DAVID I. HUGHES
Contemporary Stories Forged from Cornwall's Rugged Soul

Inspiration for Other Work
Alongside the main novels, The Listener has inspired a growing collection of short stories and poems - smaller echoes from the same world. These pieces explore the quieter moments between the case files: fragments of memory, landscapes that speak in their own way, and characters whose voices linger at the edges of the main narrative. Each stands alone, yet all are rooted in the same questions of place, silence, and what the land chooses to remember.

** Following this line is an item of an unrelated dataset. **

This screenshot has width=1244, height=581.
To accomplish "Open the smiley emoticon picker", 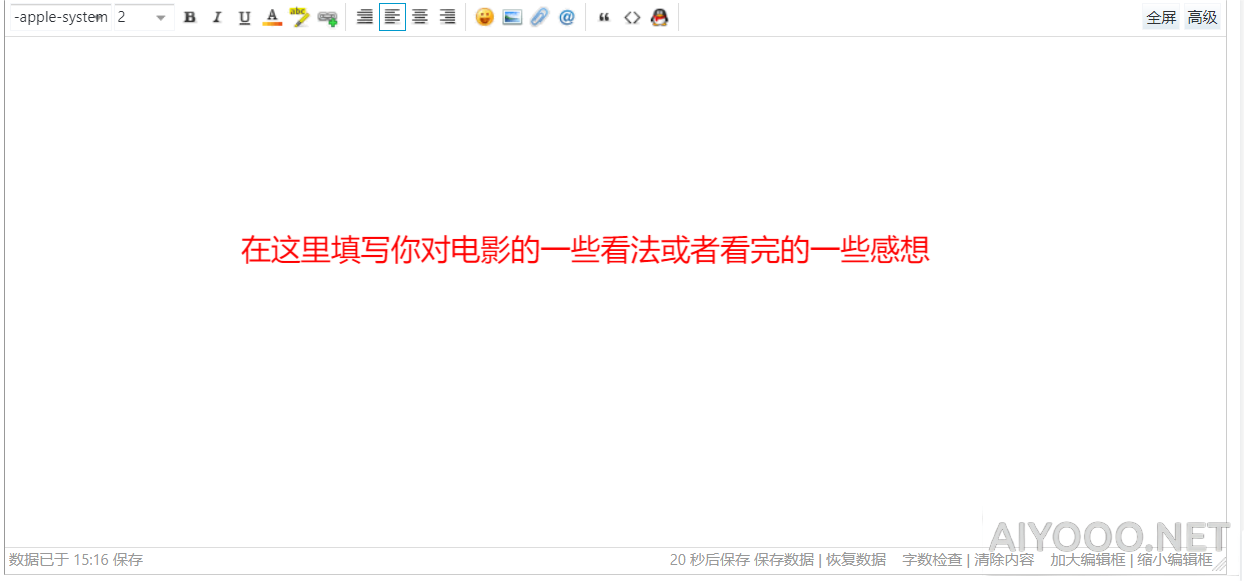I will 485,17.
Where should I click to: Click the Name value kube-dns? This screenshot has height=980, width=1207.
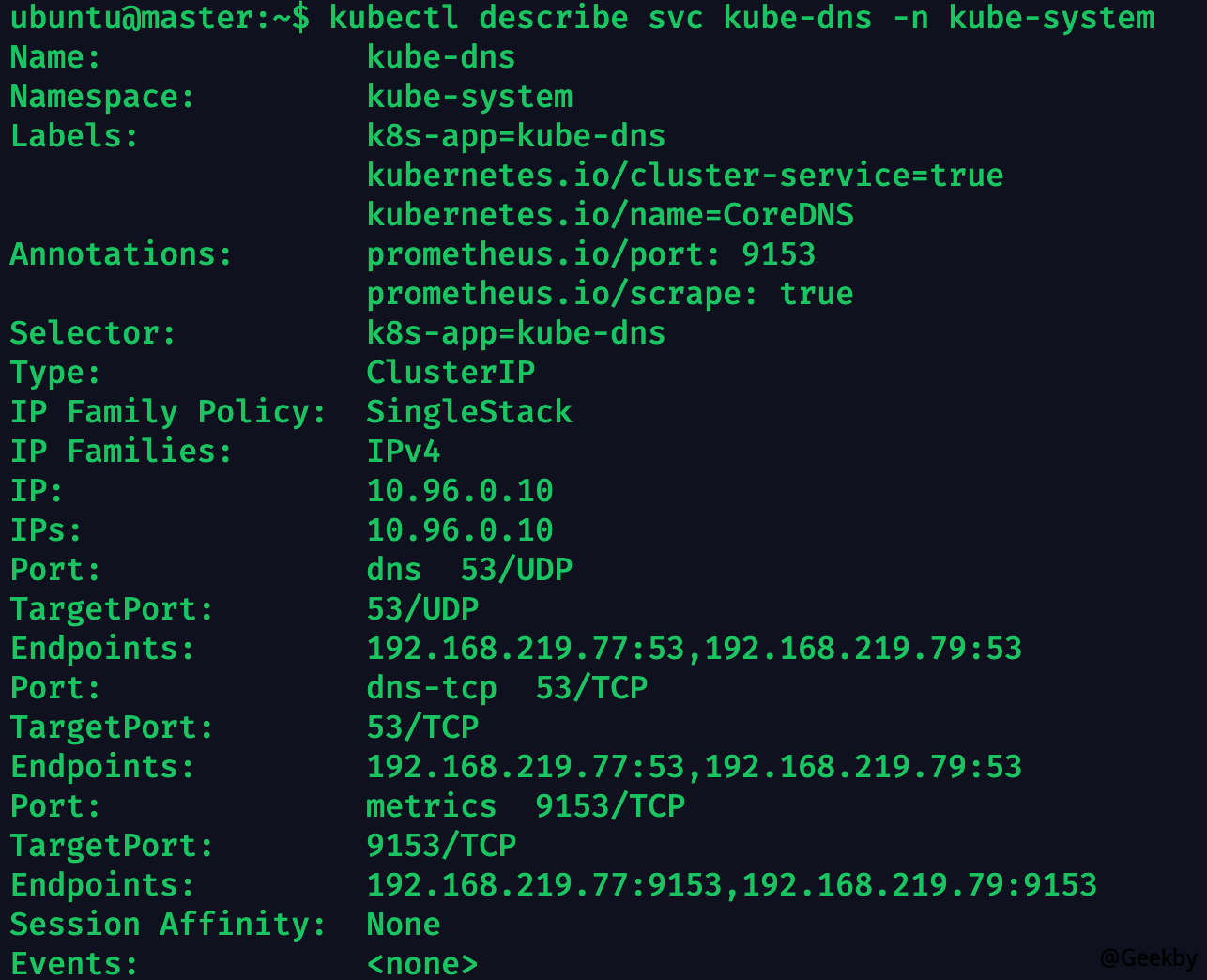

Some of these stories and poems have been entered into literary competitions and are unavailable at present. Please feel free to pass on comment or share your own stories and I will endeavour to share.
The Unwanted Gift
Inspired by The Listener
A Short Story
for Christmas

The memory came to Dr. Elowen Carne wrapped in the scent of pine needles and roasting turkey. It was a bright, brittle thing: a modern family on Christmas morning, the living room a chaos of ripped wrapping paper and excited voices. A boy, perhaps ten, sat quietly amidst the storm, turning a small, clumsily wrapped present over and over in his hands.
His mother’s voice, bright with the effort of cheer, cut through the room. “Go on, Liam. Open it! It’s from Uncle Mark.”
But Elowen, tethered to the boy’s silent hesitation, felt it—the cold draft under the door of the memory. This wasn’t just shyness. It was a deep, intuitive dread.
The paper tore. Inside was a small, wooden soldier, its paint chipped, one arm a mere stump. It was not a new toy, but an old, discarded thing. A regift from the bottom of a drawer.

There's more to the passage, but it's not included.